Sundays are for trying to remember what Sundays are for, after a long time of Sundays not being for anything at all.
John Lanchester wrote at the London Review Of Books about getting into esports in lieu of any other sport to watch during lockdown. He approaches the subject as an outsider, but with sincere interest:
My problem, though, is that I just don’t get it. By that I mean that a lot of the time I simply don’t understand what I’m watching, even when I’m doing so with someone who explains it as we go along. Esports are complicated, especially MOBAs. I’ve watched xPeke’s famous move – which really is famous, pretty much any League player, and there are currently 115 million of them, knows about it – with someone talking me through what’s happening, and the first moment in the YouTube clip where I understand what I’m seeing is the ending, where his opponent puts his head in his hands and bursts into tears.
Nathalie Lawhead wrote about the beautiful rebellion of video game bugs, and the potential for games to use software's inevitable glitchiness as a more intentional part of the experience. This feels particularly relevant in the week of Flight Simulator's release, when part of the appeal is flying around the world to find all the spots where the generation algorithm has gone wrong.
When I played Off-Peak for the first time, I was REALLY into it. I talked to everyone. I followed every and all dialogue branches through. I explored everything… Right before I reached the end, this was literally moments before the end of the game, and I would pass the narrative finish line to get the end of the story… I turned a corner and fell through the floor.
I looked up and watched as the world slowly shrank away from me, falling indefinitely. It felt so intentional. Almost like a plug was pulled. It was like a weird special ending just for me, by the game. It rebelled against the heavily authored experience that it is, to give me this alternate ending.

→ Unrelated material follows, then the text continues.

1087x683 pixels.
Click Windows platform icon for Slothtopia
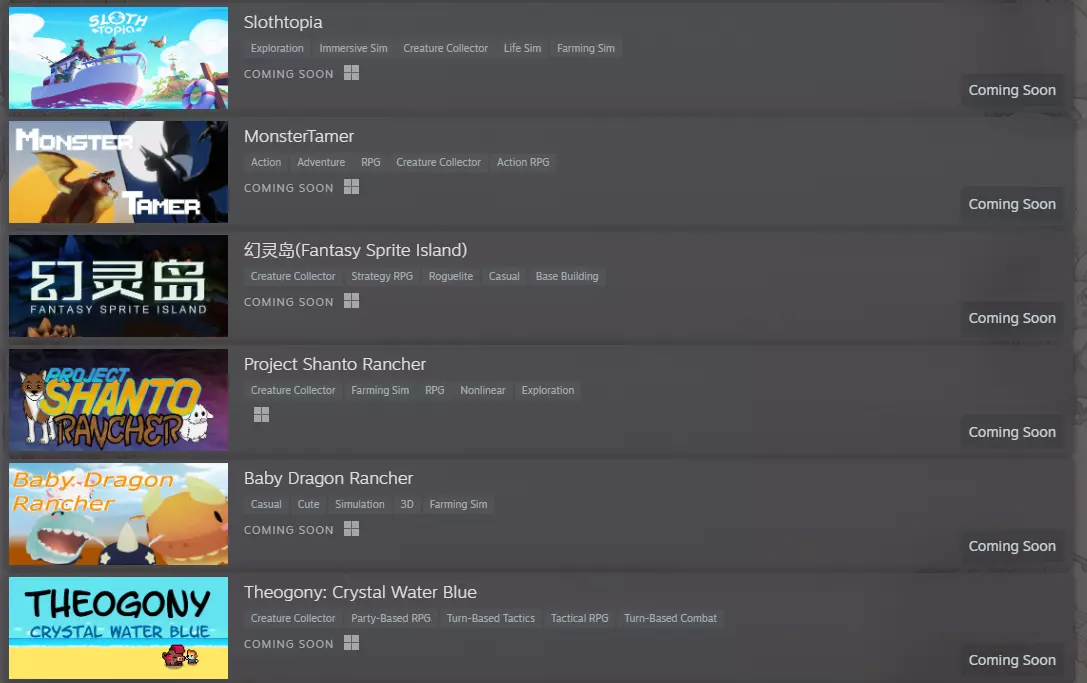pos(351,73)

For Fanbyte, Jay Castello spoke to the developers of Fall Guys about their vision for the game, and their careful efforts to position it as a jolly game show-like experience.
“The best thing is if you grab them back it turns into a hug. So that’s very heartwarming,” adds Jackson. That ties into the game’s overall dedication to goofiness. Unlike the often muddy and wet courses of similar TV shows, Fall Guys is colorful and — some pink slime excepted — clean. Jackson says the overall design was prompted by wondering what a civilization would look like if their entire culture was based around this kind of show. “So this is like the most expensive version of that that’s ever existed… If these companies had infinite resources and money, what would these levels look like?”
PC Gamer's Rachel Watts looked at the best huggers in Spiritfarer, which contains several wholesome GIFs.
This is videogames adjacent, but relevant. NPR wrote about the differing ecosystems of Spotify and Bandcamp, and spoke to the co-founder of Bandcamp about why "his company does business the way they do".
Spotify is now worth an estimated $54 billion on the stock market, despite having never shown an annual profit. Bandcamp is privately owned, has been in the black since 2012, and continues to grow... slowly. You might be tempted to say that one is a 21st-century business, and the other belongs to an earlier age. But neither could exist at any other time.
When I last wrote the Sunday Papers, I was listening mainly to a mixture of jazz, '90s hip hop, and Japanese guitar bands. Good news! Nothing has changed. Music this week is Japanese band Necry Talkie, whose every song sounds like the intro to an anime.